元米外交官が語る:台湾と中国の間で
20年以上の外交経験を持つウィリアム・クライン氏が、北京、台湾、そしてワシントンの視点から米中関係の複雑な現実を読み解く。日本の安全保障と経済に直結する問題を多角的に考察。
北京のアメリカ大使館で5年間を過ごした外交官は、帰国後に何を思うのか。
ウィリアム・クライン氏は、20年以上にわたって米国外交官として世界を渡り歩いた人物です。北京での上級職(2016年〜2021年)、台湾のアメリカ協会(AIT)、ワシントンの国務省中国デスク、さらには南アジア、中東、旧ソ連圏での勤務経験を持つ彼は、現在ベルリンを拠点とする戦略アドバイザリー会社 FGS Global に籍を置いています。その経歴は、米中関係を語るうえで稀有なリアリティを持っています。
外交官の目に映った「二つの中国」
北京とタイペイ、この二つの都市で職務を経験した外交官は多くありません。クライン氏の経歴が際立っているのは、まさにその点です。北京では中国共産党政府と向き合い、台湾では アメリカ協会(AIT) という「大使館ではない大使館」で、公式には国交のない台湾との実務外交を担いました。
AIT は、1979年の米中国交正常化以降、米国が台湾との非公式関係を維持するために設けた特殊な機関です。大使は置かれず、条約も結ばれない。しかし実質的には、ビザ発給から安全保障協力まで、大使館と変わらない機能を果たしています。この「曖昧さ」こそが、台湾海峡の平和を長年支えてきた外交的知恵でもありました。

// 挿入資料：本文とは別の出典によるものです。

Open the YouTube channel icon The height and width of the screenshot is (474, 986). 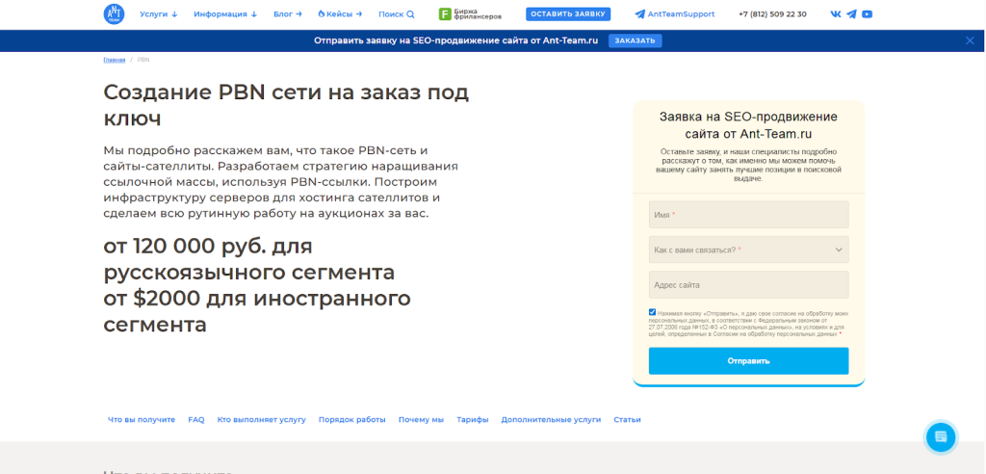click(x=868, y=14)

彼が北京に在任した2016年〜2021年は、米中関係が劇的に変化した時期と重なります。トランプ政権による貿易戦争の開始(2018年)、ファーウェイをめぐる技術覇権争い、そして新型コロナウイルスの発生と米中間の相互不信の深まり。現場の外交官として、この激動をどう見ていたのか。その視点は、今日の政策論争に深みを与えます。
なぜ今、この声が重要なのか
2026年の現在、台湾海峡をめぐる緊張は依然として高水準にあります。中国人民解放軍による台湾周辺での演習は頻度を増し、トランプ政権2期目の対中政策は予測困難な展開を見せています。こうした状況下で、実務外交の最前線を知る人物の証言は、政策立案者にとっても、一般市民にとっても、貴重な一次情報となります。
日本にとって、この問題は決して「他国の話」ではありません。台湾有事が現実となった場合、日本の自衛隊基地が前線に近い地理的位置に置かれることは、多くの安全保障専門家が指摘するところです。また、台湾は日本の半導体産業にとって不可欠なサプライチェーンの要でもあります。TSMCの熊本工場誘致は、その依存リスクを分散しようとする試みの一つです。
異なる立場からの読み方
同じ外交官の証言でも、立場によって受け取り方は異なります。
ワシントンの政策立案者から見れば、クライン氏のような経験者の発言は、現場知識に基づく貴重な政策提言として機能します。一方、北京の視点では、元外交官が西側メディアで発言すること自体、中国を「封じ込める」ための情報戦の一環と映るかもしれません。
台湾の人々にとっては、自分たちの存在を「曖昧さ」の中に置き続けるアメリカの姿勢に、複雑な感情を抱く人も少なくないでしょう。保護されているようで、しかし完全には認められていない——この矛盾は、台湾社会の深層に根ざした問題です。
日本企業の視点では、地政学リスクの高まりをどうビジネス戦略に織り込むかが喫緊の課題です。トヨタやソニーのようなグローバル企業は、サプライチェーンの多元化を進めながらも、中国市場への依存を一朝一夕に解消できない現実に直面しています。